Grokbase Groups R r-help January 2012
FAQ
Hi folks,

I know that density function will give a estimated density for a give
dataset. Now from that I want to have a percentage estimation for a
certain range. For examle:
y = density(c(-20,rep(0,98),20))
plot(y, xlim=c(-4,4))
Now if I want to know the percentage of data lying in (-20,2). Basically
it should be the area of the curve from -20 to 2. Anybody knows a simple
function to do it?

Thanks,

D.

Search Discussions

  • Rolf Turner at Jan 27, 2012 at 11:09 pm

    On 28/01/12 11:44, Duke wrote:
    Hi folks,

    I know that density function will give a estimated density for a give
    dataset. Now from that I want to have a percentage estimation for a
    certain range.
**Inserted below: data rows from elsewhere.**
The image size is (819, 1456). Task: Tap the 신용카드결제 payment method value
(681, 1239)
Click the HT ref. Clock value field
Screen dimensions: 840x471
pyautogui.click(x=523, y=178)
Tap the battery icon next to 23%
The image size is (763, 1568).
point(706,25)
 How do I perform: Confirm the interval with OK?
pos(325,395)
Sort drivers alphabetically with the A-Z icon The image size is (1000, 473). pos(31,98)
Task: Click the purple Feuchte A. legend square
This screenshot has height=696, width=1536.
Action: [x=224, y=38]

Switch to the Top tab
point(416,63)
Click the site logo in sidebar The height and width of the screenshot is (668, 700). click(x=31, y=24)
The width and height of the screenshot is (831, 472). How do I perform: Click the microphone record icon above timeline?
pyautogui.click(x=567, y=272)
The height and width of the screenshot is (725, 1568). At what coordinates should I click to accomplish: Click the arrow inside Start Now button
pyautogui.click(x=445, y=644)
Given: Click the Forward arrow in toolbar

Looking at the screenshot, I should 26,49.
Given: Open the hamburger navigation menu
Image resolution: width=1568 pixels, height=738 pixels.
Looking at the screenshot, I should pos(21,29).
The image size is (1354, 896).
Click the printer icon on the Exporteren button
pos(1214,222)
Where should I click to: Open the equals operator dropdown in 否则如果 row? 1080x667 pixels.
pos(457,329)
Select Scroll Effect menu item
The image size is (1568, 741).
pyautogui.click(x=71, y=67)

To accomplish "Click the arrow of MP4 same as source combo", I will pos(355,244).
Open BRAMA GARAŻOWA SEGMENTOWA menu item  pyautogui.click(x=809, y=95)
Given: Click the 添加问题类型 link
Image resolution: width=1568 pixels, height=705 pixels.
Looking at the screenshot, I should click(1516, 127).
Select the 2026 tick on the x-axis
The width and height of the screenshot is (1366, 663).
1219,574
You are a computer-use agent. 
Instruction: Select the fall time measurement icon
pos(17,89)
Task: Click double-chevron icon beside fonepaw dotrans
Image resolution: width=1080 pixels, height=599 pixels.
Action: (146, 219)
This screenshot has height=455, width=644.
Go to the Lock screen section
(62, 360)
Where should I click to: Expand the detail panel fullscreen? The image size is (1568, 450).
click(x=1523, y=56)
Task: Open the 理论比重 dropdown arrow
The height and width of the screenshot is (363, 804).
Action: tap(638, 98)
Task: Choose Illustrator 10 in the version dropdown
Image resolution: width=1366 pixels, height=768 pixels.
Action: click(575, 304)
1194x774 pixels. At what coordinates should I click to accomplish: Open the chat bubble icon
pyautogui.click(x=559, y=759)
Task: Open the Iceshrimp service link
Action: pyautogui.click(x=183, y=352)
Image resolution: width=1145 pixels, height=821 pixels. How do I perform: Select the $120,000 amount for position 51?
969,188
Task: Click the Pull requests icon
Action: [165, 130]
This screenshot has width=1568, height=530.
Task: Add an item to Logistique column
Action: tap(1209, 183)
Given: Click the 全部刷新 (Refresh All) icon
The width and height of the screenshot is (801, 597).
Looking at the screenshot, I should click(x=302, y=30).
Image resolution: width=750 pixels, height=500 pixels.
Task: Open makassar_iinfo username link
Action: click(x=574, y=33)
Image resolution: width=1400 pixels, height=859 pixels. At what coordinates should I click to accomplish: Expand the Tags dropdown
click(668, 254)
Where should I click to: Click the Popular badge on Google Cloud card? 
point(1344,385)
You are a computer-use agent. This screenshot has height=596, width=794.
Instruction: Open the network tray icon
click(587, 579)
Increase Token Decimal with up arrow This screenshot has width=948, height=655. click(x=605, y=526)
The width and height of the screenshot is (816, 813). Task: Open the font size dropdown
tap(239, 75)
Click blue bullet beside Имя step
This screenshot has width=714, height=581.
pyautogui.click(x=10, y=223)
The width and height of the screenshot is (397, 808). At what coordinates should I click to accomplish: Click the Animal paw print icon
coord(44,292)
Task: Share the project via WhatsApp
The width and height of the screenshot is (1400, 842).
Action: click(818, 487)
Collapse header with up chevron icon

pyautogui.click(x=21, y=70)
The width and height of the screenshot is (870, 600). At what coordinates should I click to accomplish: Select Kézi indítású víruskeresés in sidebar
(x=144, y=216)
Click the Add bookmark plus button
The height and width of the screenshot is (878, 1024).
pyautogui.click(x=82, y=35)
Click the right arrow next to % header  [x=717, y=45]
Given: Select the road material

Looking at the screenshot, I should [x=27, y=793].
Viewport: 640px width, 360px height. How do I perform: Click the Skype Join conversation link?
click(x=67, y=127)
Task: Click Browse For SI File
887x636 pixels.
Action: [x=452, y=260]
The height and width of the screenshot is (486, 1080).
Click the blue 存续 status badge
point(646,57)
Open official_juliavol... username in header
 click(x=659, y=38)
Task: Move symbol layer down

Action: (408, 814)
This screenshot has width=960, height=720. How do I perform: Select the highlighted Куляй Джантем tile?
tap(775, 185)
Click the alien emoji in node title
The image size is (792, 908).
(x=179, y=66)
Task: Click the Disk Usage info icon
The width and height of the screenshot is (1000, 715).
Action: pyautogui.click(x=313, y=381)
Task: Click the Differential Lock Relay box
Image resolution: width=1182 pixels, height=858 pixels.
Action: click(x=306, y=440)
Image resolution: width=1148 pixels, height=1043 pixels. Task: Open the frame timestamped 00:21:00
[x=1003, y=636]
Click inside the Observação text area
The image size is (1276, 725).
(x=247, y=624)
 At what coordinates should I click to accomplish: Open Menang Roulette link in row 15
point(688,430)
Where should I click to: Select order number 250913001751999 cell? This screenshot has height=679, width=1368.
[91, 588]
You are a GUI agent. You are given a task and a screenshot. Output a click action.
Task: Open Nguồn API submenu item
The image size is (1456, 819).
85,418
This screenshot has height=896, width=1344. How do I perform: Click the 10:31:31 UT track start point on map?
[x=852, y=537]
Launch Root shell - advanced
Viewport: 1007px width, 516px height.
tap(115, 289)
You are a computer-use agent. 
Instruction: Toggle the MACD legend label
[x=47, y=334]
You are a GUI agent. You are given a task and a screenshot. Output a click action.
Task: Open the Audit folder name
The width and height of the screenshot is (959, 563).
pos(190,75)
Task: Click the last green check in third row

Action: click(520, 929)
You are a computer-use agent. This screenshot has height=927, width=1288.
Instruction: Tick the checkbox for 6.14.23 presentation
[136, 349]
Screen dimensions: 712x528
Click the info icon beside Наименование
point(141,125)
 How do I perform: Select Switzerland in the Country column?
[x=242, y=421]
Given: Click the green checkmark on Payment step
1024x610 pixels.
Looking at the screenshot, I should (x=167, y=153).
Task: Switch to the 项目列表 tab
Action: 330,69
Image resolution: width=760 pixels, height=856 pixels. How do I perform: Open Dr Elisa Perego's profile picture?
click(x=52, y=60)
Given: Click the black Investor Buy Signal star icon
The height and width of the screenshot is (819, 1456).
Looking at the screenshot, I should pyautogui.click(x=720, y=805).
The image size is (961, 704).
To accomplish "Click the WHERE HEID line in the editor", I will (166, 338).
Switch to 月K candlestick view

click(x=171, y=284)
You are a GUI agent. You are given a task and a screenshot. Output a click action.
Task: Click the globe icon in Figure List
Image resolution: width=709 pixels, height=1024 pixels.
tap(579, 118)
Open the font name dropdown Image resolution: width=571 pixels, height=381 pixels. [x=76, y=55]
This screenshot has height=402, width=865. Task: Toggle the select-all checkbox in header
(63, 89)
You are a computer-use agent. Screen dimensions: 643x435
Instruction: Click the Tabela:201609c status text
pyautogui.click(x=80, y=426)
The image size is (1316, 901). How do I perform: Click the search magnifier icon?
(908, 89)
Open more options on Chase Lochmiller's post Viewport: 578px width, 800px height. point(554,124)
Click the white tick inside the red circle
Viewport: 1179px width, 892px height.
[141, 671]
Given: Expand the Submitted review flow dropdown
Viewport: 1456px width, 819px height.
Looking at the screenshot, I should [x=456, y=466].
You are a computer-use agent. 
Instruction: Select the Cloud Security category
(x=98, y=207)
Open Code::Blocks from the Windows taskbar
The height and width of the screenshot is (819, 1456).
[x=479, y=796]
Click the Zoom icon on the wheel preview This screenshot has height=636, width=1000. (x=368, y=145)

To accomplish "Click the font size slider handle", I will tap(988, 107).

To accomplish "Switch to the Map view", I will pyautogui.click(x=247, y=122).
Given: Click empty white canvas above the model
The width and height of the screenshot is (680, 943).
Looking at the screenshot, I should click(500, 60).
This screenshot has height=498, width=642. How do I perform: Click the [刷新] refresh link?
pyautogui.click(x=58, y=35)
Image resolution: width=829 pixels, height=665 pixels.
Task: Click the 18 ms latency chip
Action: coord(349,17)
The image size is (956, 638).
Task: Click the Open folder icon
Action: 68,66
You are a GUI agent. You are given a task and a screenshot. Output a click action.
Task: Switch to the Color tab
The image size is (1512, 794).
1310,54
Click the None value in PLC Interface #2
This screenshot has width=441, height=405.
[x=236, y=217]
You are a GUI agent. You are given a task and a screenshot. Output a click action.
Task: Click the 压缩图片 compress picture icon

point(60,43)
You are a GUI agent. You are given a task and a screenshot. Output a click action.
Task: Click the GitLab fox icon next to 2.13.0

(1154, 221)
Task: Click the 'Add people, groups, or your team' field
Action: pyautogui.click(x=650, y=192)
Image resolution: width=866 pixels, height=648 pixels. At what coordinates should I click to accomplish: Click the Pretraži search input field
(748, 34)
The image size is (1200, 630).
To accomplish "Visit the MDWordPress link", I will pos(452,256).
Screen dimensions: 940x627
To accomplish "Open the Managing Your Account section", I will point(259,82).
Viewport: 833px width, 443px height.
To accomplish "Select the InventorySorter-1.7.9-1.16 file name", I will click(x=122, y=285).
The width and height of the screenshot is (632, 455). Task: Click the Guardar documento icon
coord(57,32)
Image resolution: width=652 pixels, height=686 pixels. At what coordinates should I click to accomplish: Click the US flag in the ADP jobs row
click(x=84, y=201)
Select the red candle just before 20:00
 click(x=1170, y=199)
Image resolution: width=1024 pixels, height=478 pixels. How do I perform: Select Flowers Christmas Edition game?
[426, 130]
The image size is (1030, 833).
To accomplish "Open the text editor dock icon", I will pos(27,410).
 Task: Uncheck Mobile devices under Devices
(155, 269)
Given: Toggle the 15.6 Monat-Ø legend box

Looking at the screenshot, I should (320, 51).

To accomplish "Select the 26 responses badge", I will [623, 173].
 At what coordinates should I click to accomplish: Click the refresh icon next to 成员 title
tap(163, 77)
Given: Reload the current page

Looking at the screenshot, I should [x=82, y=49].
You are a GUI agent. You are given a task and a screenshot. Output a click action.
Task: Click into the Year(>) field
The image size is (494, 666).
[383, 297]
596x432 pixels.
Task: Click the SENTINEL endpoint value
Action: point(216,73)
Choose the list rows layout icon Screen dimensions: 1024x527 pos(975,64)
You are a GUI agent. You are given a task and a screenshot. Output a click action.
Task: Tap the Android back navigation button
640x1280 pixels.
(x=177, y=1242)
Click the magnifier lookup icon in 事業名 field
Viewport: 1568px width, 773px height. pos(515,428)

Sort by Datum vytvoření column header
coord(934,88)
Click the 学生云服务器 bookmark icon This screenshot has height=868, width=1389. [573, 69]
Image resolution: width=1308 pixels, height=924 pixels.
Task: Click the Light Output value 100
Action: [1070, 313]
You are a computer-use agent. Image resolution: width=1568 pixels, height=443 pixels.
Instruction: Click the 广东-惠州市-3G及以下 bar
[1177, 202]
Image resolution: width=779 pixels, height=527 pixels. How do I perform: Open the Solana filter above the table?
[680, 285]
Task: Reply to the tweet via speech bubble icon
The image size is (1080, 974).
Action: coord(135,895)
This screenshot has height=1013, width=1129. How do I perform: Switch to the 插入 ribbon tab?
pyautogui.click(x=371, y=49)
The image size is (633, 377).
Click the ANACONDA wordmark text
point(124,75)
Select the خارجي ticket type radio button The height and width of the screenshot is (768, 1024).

For examle:
    y = density(c(-20,rep(0,98),20))
    plot(y, xlim=c(-4,4))
    Now if I want to know the percentage of data lying in (-20,2).
    Basically it should be the area of the curve from -20 to 2. Anybody
    knows a simple function to do it?
    You could try:

    foo <- with(y,splinefun(x,y))
    integrate(foo,lower=-20,upper=2)

    Note that

    integrate(foo,lower=min(y$x),upper=max(y$x))

    yields "1.000951 with absolute error < 0.00011", rather than giving
    exactly 1, so there's a bit of slop in the system.

    cheers,

    Rolf Turner
  • Greg Snow at Jan 29, 2012 at 4:11 am
    If you use logspline estimation (logspline package) instead of kernel density estimation then this is simple as there are cumulative area functions for logspline fits.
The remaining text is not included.